Word and element pointing records:
============

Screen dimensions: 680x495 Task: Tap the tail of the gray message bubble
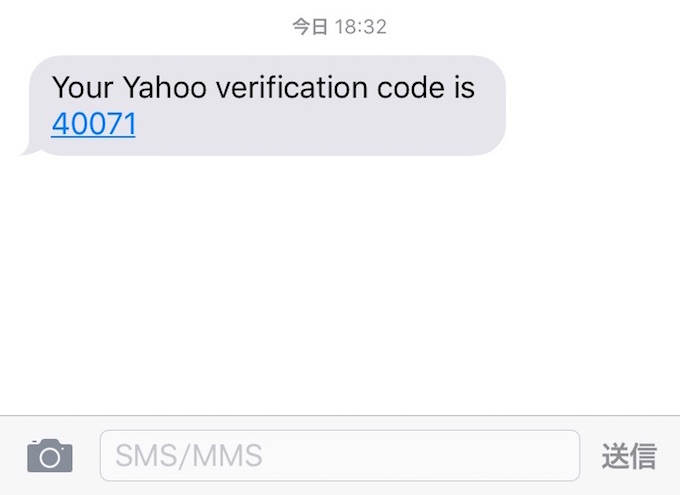[x=29, y=150]
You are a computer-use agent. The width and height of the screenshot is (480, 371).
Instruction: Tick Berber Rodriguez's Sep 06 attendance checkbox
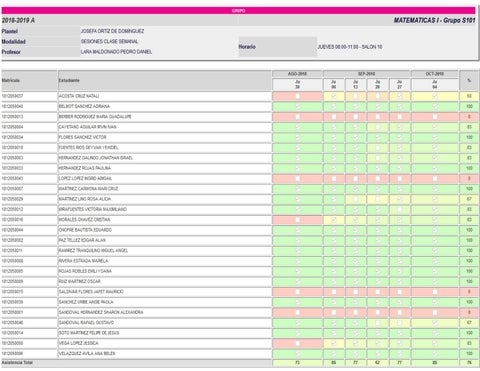334,117
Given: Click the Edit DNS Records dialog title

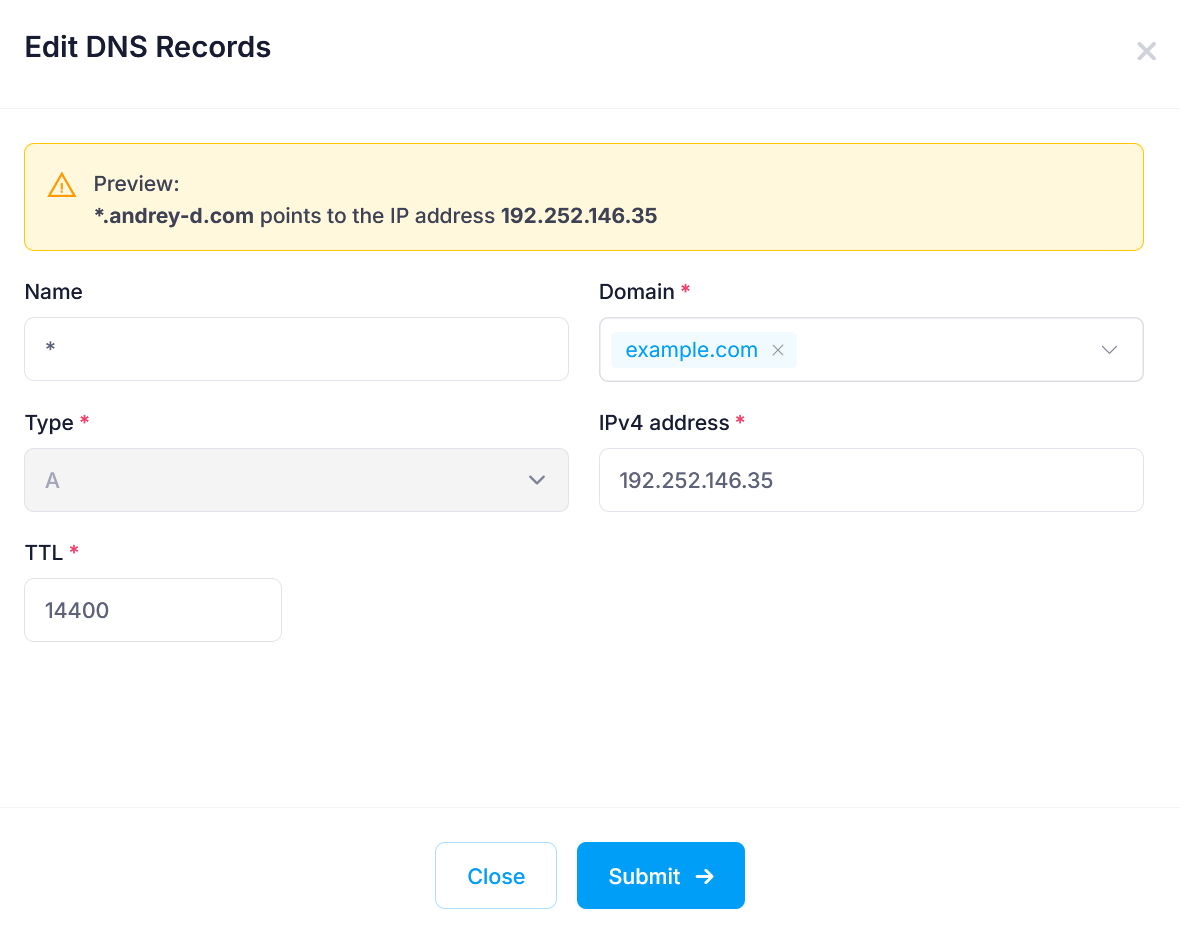Looking at the screenshot, I should 147,47.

============

§ **Exercise brief**
Render these records as a two-column CSV with the headers "instruction" and "location", one row per record, putting its text and its answer each in one quoted field with line breaks turned into spaces. Leave the pictures out.

§ **Completed exercise**
instruction,location
"Screen dimensions: 680x495 Task: Tap the tail of the gray message bubble","[x=29, y=150]"
"You are a computer-use agent. The width and height of the screenshot is (480, 371). Instruction: Tick Berber Rodriguez's Sep 06 attendance checkbox","334,117"
"Given: Click the Edit DNS Records dialog title","Looking at the screenshot, I should 147,47."